When further decomposing these analyses to those with and without formal anxiety disorders, none of the previously significant regions of interest were significantly associated with any of the anxiety factors among the group without any anxiety disorder. Among the group with any anxiety disorder, activation in the left rolandic operculum was significantly associated with the neuroticism/worry factor (p = .020), while activation in the left posterior cingulum was significantly associated with the physiological/panic factor (p = .047). Taken together, these results demonstrate that associations between activation in specific brain regions and anxiety factors occur only among those with a formal anxiety disorder.

4. Discussion

In a sample of depressed outpatients we found, we believe for the first time, that baseline levels of immediate state anxiety and physiological/panic manifestations of anxiety were significantly associated with differential neural activation during reactivity to – but not regulation of – emotion conflict. Importantly, highlighting further specificity, neither neuroticism/worry nor agitation/restlessness was associated with task-related activation among the full sample, although the neuroticism/worry factor was associated with brain activation when analyzing only those with a current anxiety disorder. All analyses were independent of the other anxiety factors, allowing us to test unique effects of each factor beyond common severity. Moreover, relations between brain activation and significant anxiety factors were statistically different from those involving the other factors, further highlighting dissociations.

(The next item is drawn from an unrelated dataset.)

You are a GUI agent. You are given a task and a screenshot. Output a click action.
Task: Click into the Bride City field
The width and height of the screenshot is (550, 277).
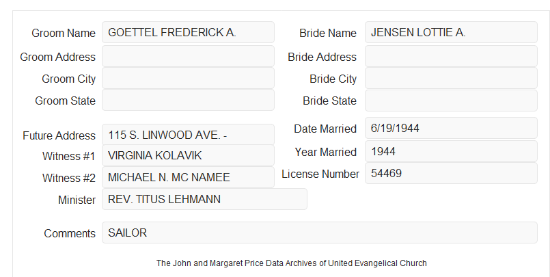pos(451,78)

These results extend prior findings with this sample (Trombello et al., 2018) that indicated the physiological/panic and neuroticism/worry factors were significantly associated with behavioral differences during a non-emotional conflict task (Flanker Interference Task). Although our prior analyses did not examine neuroimaging data and used a purely non-emotional behavior task, it is noteworthy that both tasks involved processing conflict between incongruent stimuli. Furthermore, the current emotional conflict task can be used to probe corticolimbic regions (Etkin et al., 2006), while the Flanker task involves cognitive control and response inhibition, which more directly target the prefrontal cortex. It is therefore unsurprising that different cognitive and neuroimaging tasks with discrete brain circuitry targets would demonstrate dissimilar associations with various facets of anxiety; in fact, this result is consistent with RDoC, which focuses on dimensional constructs that cut across DSM diagnoses and are linked to distinct neural circuitries. An interesting commonality across the current and our prior study (Trombello et al., 2018) is that the physiological/panic factor was associated with distinct association with neural and behavioral patterns in interference tasks.

Specifically, in the prior study, greater physiological/panic was associated with slower reaction time, while in the current study, greater physiological/panic was associated with lower activation of areas in the posterior cingulate cortex and the angular gyrus during reactivity to emotion conflict. The posterior cingulate, a key default mode network hub, has been linked to internally focused attention and implicated in other intrinsic control processes (Leech and Sharp, 2014). Similarly, the angular gyrus, a division of the inferior parietal lobule, has been implicated in default-mode-related processes and also task-positive functions (Fox et al., 2005) such as emotion and attention processes. These regions are important for task-specific modulation, such that the posterior cingulate should be deactivated during task-related challenges, while the angular gyrus, depending on function, should be activated. Emotional interference in task-processing can negatively impact this interplay (Di Plinio et al., 2018). Both regions are lower in the current study for the physiological/panic factor, suggesting resting-state activity is more reactive (deactivated), and task-directed activity is less reactive for those with greater physiological anxiety. We posit that increased physiological arousal may disrupt the interplay between internally (resting-state) versus externally directed (task-directed) information.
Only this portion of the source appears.